# Check your understanding:
1. Print the stretch of the Saskatchewan budget article from "A portion of" through "construction custody counts." exactly as it appears.
2. Name every area of utilization-driven spending increases that the Saskatchewan budget article cites as offsetting the reduction in extended crop insurance claims.

Saskatchewan’s budget remains on track while emptying contingency fund
Saskatchewan’s 2017-18 budget remains on track according to the province as they released their mid-year financial report on Wednesday.
“Saskatchewan’s economy is performing well and is expected to post positive growth for the first time in two years,” Finance Minister Donna Harpauer said.
“The budget contingency is more than enough to offset unrealized compensation savings in 2017-18, as well as a modest $44 million net decline in government operations.”
At mid-year, the 2017-18 budget deficit projection is $679 million, $6 million less than the budget estimate of $685 million.
Revenue is projected to be down $53 million from the budget, reflecting reductions in tax and resource revenue, largely offset by increases in other revenue sources.
A portion of this tax revue decline comes from delays in the implementation of PST increases on agriculture and construction insurance contracts. Many agriculture contracts were signed in the spring, but PST changes were not introduced to August. All existing contracts were not impacted by these changes. It’s estimated this cost the province $24 million in revenue in agriculture, and $90-$95 million on existing construction contracts.
Expenses are projectd to be $9 million less than the budget estimate, with a large reduction in extended crop insurance claims offset by utilization-driven spending increases for medical services, income assistance, child and family services, forest fire-fighting costs, and higher construction custody counts.

# Records supplied:

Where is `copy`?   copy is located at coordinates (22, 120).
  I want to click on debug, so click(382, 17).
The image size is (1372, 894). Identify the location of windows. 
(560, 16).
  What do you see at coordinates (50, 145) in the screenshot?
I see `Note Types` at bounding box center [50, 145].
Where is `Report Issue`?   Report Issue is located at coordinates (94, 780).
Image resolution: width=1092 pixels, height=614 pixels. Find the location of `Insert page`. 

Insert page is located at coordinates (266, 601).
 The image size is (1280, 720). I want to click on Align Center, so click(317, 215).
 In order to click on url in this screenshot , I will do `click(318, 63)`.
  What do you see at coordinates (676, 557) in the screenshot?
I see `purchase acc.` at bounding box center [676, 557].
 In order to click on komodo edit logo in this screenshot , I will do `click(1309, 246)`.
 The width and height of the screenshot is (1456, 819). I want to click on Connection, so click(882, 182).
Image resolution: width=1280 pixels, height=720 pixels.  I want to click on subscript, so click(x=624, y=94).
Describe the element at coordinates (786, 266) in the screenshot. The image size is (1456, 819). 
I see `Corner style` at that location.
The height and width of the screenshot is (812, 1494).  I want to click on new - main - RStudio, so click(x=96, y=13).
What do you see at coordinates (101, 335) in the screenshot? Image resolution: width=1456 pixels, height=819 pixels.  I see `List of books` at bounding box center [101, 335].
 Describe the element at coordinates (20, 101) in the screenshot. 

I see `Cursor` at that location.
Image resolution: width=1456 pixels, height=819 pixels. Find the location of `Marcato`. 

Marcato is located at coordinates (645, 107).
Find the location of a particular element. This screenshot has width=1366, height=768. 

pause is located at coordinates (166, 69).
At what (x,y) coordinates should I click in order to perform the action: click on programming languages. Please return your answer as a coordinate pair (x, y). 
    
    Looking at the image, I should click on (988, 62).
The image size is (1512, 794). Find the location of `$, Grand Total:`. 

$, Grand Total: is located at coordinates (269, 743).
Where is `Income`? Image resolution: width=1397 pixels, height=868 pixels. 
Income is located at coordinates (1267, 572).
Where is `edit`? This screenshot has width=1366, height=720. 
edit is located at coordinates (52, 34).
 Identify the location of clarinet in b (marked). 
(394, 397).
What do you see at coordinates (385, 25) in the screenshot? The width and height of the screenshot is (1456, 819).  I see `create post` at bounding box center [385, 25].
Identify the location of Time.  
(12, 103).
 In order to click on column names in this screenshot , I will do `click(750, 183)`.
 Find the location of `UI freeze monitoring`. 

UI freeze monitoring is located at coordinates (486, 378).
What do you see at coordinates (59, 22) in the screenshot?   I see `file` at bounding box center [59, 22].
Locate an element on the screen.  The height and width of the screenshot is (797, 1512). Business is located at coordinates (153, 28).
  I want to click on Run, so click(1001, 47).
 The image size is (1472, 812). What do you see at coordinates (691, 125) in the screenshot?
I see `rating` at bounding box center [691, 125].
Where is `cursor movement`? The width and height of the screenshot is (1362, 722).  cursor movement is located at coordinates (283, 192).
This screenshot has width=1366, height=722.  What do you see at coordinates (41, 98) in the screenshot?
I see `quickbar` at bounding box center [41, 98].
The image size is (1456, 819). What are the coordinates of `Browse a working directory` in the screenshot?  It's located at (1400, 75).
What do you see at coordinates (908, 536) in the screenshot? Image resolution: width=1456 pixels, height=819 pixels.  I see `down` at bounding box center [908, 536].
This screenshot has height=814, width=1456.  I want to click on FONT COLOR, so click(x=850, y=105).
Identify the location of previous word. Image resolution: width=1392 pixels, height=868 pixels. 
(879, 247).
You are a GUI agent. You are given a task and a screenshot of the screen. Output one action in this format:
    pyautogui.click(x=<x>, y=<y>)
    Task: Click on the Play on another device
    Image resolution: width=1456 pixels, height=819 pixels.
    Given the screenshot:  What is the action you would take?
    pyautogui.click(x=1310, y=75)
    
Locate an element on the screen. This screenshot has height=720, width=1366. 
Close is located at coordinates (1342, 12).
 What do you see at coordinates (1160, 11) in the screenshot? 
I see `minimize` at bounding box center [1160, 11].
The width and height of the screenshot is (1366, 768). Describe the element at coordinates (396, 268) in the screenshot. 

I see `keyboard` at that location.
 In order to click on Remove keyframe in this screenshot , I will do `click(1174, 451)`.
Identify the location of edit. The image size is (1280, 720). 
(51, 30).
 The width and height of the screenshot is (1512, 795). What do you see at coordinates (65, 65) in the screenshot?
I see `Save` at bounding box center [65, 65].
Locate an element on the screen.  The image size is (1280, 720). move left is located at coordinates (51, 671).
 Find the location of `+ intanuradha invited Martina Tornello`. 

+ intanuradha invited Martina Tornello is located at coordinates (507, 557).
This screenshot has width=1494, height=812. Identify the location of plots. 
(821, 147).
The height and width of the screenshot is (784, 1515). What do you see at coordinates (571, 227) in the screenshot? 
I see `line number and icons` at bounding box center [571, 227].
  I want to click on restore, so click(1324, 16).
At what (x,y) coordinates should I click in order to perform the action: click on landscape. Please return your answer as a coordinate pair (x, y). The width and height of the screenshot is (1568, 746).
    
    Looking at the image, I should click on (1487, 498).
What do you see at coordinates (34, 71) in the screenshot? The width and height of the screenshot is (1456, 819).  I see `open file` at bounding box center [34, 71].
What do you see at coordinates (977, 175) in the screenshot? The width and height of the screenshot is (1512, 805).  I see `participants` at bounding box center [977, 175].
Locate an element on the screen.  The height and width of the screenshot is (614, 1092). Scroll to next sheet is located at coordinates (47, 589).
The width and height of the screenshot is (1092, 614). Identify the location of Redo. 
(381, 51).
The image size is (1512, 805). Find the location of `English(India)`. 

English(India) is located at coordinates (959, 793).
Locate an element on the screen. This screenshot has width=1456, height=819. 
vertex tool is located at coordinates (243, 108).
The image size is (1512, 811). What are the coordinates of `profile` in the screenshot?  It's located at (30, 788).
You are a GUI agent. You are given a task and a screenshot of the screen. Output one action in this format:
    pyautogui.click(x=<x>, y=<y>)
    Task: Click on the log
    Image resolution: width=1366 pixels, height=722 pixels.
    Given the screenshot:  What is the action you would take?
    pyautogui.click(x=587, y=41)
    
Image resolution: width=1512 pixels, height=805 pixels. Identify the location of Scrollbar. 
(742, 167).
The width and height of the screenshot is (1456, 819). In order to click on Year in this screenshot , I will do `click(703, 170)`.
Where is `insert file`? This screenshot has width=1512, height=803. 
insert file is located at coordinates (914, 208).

# Solutions to the exercise:
1.
A portion of this tax revue decline comes from delays in the implementation of PST increases on agriculture and construction insurance contracts. Many agriculture contracts were signed in the spring, but PST changes were not introduced to August. All existing contracts were not impacted by these changes. It’s estimated this cost the province $24 million in revenue in agriculture, and $90-$95 million on existing construction contracts.
Expenses are projectd to be $9 million less than the budget estimate, with a large reduction in extended crop insurance claims offset by utilization-driven spending increases for medical services, income assistance, child and family services, forest fire-fighting costs, and higher construction custody counts.

2.
- medical services
- income assistance
- child and family services
- forest fire-fighting costs
- higher construction custody counts